Michael Graves

“I disegni non sono solo un prodotto finale (…). I disegni esprimono l’interazione delle nostre menti, degli occhi e delle mani” (Michael Graves)

Michael Graves

Michael Graves (Indianapolis, 1934 – Princeton, 2015) è stato un architetto e designer statunitense. La sua carriera professionale si estende su più di quattro decenni, dalla metà degli anni ’60 agli anni 2000, ma il suo nome resta profondamente legato ad un'epoca precisa, gli anni ’80, e ad uno stile specifico, il postmodernismo.

Graves studia alla University of Cincinnati e alla Harvard University, dove si laurea in Architettura nel 1959. Da quel momento gravita nell’ambiente culturale della East Coast: lavora per un anno nello studio di George Nelson (1908-1986), dove si avvicina al mondo dell’industrial design e ad un approccio modernista al progetto; a partire dal 1962 insegna alla Princeton University, e sempre a Princeton apre il suo studio professionale Michael Graves & Associates, nel 1964.

Raggiunge la notorietà a cavallo degli anni ’70 come membro dei New York Five, insieme a Peter Eisenman (1932), Charles Gwathmey (1938-2009), John Hejduk (1929-2000) e Richard Meier (1934). I cinque progettisti sono associati una prima volta nel 1969 da Kenneth Frampton, che presenta i loro lavori congiuntamente al MoMA di New York. Nel 1972 la pubblicazione del volume Five Architects li consacra come raggruppamento, almeno sul piano comunicativo e mediatico, sottolineando il loro interesse condiviso per il recupero e l’attualizzazione dei linguaggi del Movimento Moderno europeo degli anni tra le due guerre.

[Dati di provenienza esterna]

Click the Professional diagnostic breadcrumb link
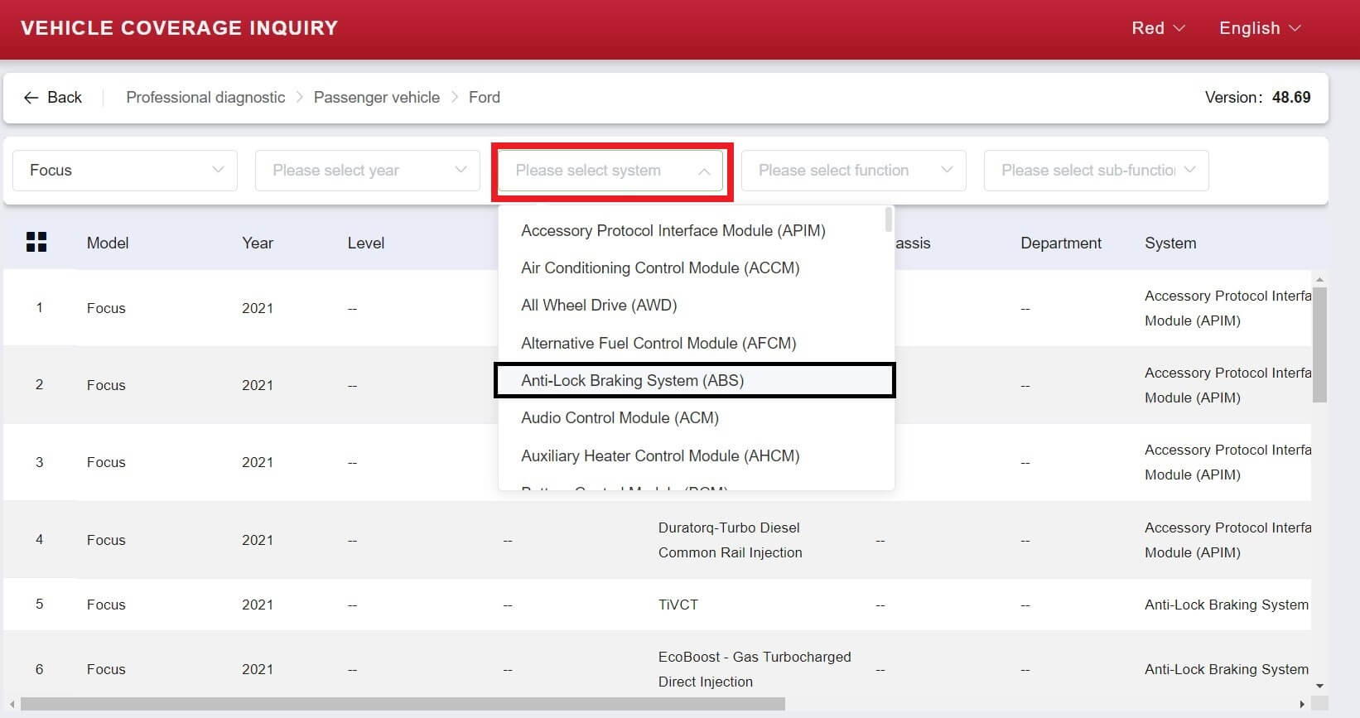 pyautogui.click(x=205, y=98)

Nella pratica, al di là di questa iniziale affinità e ad eccezione di poche collaborazioni puntuali, Graves e gli altri New York Five proseguono le loro carriere individualmente, divergendo progressivamente dalle premesse comuni sottolineate da Frampton. Così, mentre i progetti di Graves degli anni ’60 e ’70, come la Hanselman House (1967-1970) e la Snyderman House (1971-1972) di Fort Wayne, Indiana, ma anche l’ampliamento della Benacerraf House di Princeton (1969-1970), testimoniano proprio il tentativo di rinnovamento della tradizione moderna, l’inizio degli anni ’80 segna una svolta fondamentale nella sua carriera.

Per tutto il decennio e fino alla metà degli anni ’90 Graves si afferma come un esponente di spicco del postmodernismo. Superata la fascinazione per il purismo modernista, il suo stile evolve in direzione di una sempre maggiore inclusione di forme e segni tratti dai repertori dell’architettura del passato, affiancati con disinvoltura ad altri di nuova invenzione.

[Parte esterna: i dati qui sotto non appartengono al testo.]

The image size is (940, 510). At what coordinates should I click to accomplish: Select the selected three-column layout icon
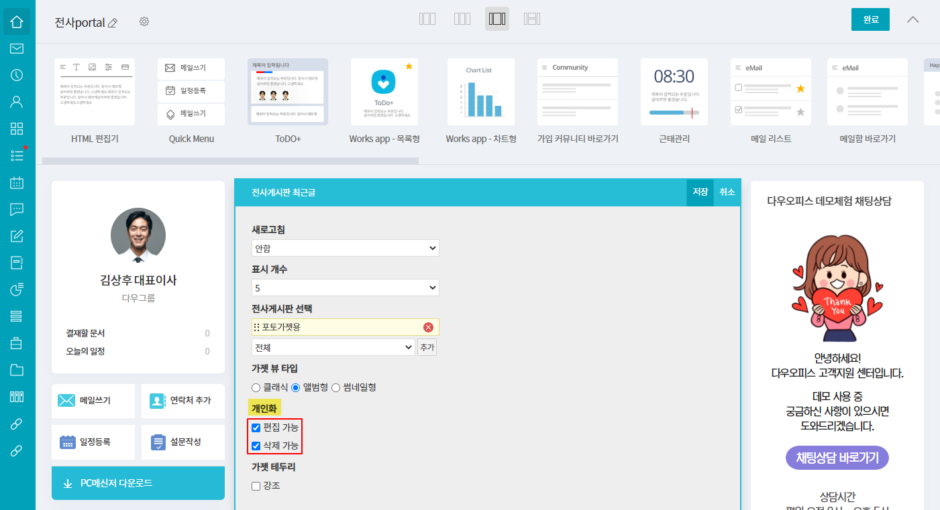click(x=497, y=19)
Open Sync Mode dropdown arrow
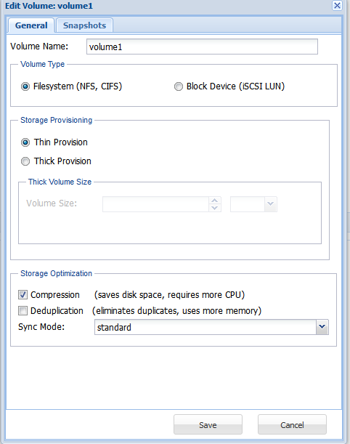350x444 pixels. pos(322,327)

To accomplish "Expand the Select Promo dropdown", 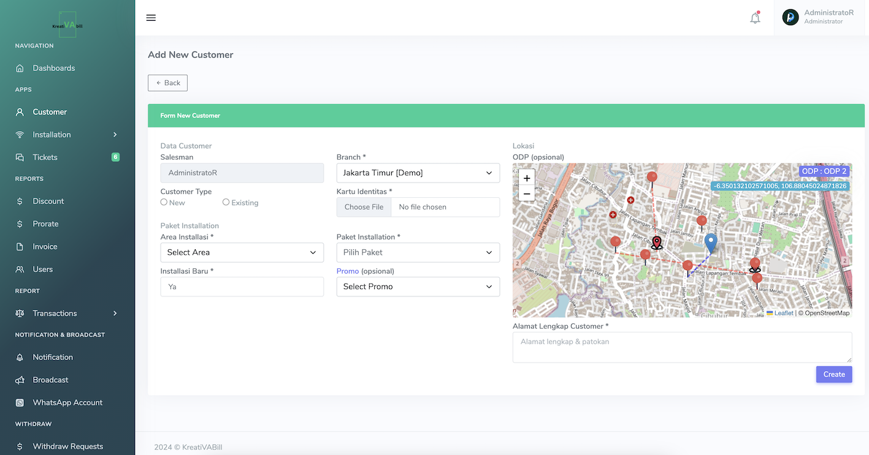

I clienti del Graves postmoderno sono soprattutto grandi corporate statunitensi; i contesti dei suoi progetti sono le downtown di città americane grandi e medie; le modalità della loro rappresentazione sono composizioni pittoriche ricche di campiture ed elementi simbolici, che rinunciano in gran parte all’esattezza del disegno tecnico.

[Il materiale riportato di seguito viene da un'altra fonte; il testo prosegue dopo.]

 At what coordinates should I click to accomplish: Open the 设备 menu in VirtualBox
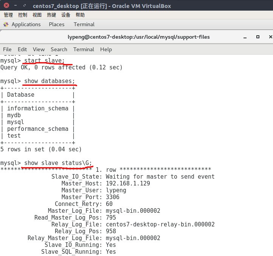pyautogui.click(x=66, y=15)
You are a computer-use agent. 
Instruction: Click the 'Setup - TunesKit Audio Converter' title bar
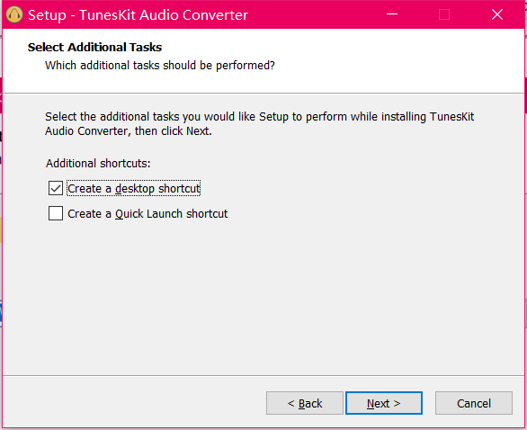tap(138, 14)
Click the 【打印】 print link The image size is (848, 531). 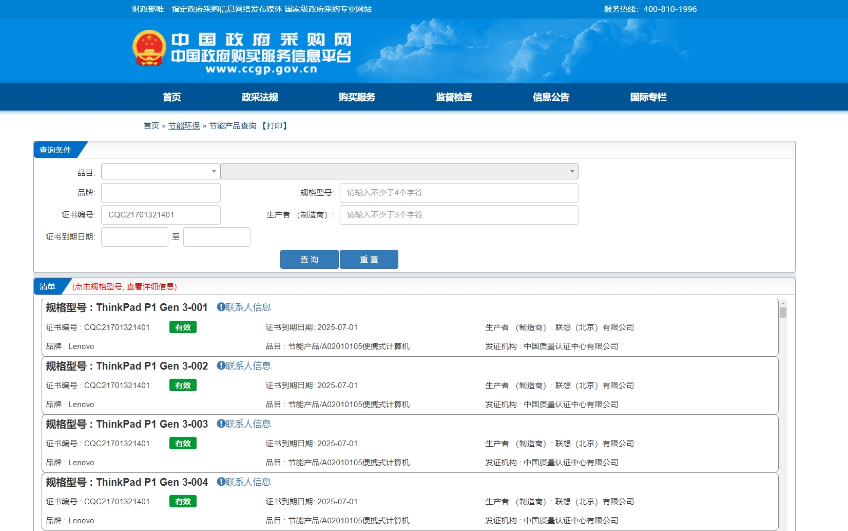pos(275,126)
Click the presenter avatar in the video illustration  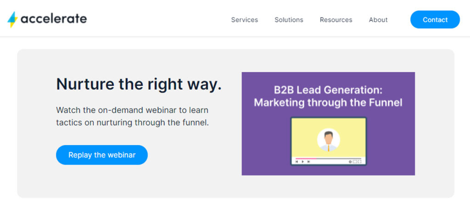tap(328, 140)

Tre realizzazioni sono particolarmente rappresentative della sua produzione, molto abbondante, di questo periodo: l’Humana Office Building di Louisville, Kentucky (1982), il Portland Public Service Building di Portland, Oregon (1982) e soprattutto il Team Disney Building di Burbank, California (1985-1990). Per un committente sui generis, Graves racchiude un programma ordinario di spazi per uffici all’interno di un contenitore decisamente esuberante. Un frontone di memoria classica, semplificato e rivisitato, è sorretto non da colonne, né da cariatidi, ma da sei robusti nani disneyani, con il settimo ben in vista al centro del timpano.

Sconvolgente ma anche innegabilmente iconico, il Team Disney Building è la testimonianza più eclatante di un approccio ironico, ai limiti del dissacratorio, all’oggetto architettonico, tipico del postmodernismo più pop e incarnato al meglio proprio da Graves.

Se il successo di Graves come architetto è in gran parte limitato all’America del Nord, i suoi oggetti di design acquistano fama mondiale. In particolare è la sua partecipazione all’esperienza di Memphis, a partire dal 1980, a guadagnargli i favori anche del pubblico europeo. Il suo mobile toilette “Plaza”, incluso nella prima collezione Memphis del 1981, rappresenta un punto d’incontro ideale tra la filosofia del gruppo milanese e la produzione architettonica di Graves dello stesso periodo.

Tra i suoi prodotti più celebri, merita di essere citato anche il bollitore 9093, dal caratteristico fischietto a forma di uccellino, progettato nel 1985 agli inizi di una collaborazione duratura con Alessi. Altrettando fortunata e prolifica è la sua attività per Target Corporation, tra le principali catene di grandi magazzini statunitensi.

La Denver Public Library e la ristrutturazione del Detroit Institute of Arts, entrambe del 1990, sono tra gli ultimi incarichi di rilievo di Graves, che a partire dalla seconda metà degli anni ’90 dirada progressivamente la sua attività, anche in concomitanza con l'esaurirsi della stagione postmoderna. La sua opera costituisce ad oggi (2020) un’eredità controversa e ancora profondamente divisiva sia per la critica che per il grande pubblico, come la maggior parte della produzione architettonica dell’epoca a cui appartiene.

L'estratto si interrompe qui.